[The records Boundary: Start]

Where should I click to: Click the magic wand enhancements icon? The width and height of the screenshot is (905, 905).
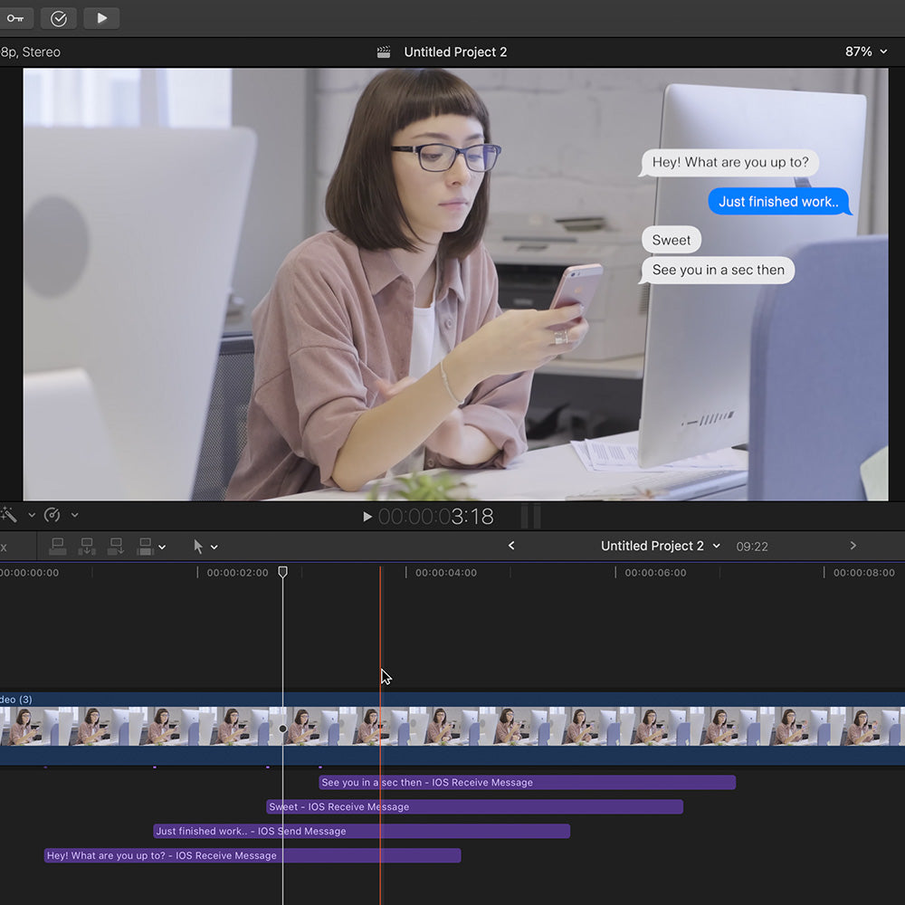tap(9, 515)
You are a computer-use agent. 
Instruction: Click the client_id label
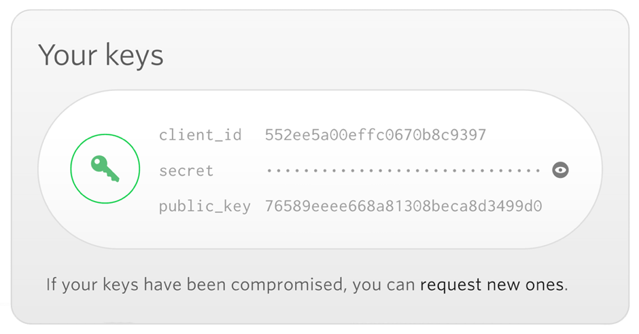point(200,134)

[The records Boundary: End]

Every entry above is to be copied verbatim, with the pictures removed.

Where should I click to: Click the magic wand enhancements icon? The width and height of the screenshot is (905, 905).
tap(9, 515)
You are a computer-use agent. 
Instruction: Click the client_id label
point(200,134)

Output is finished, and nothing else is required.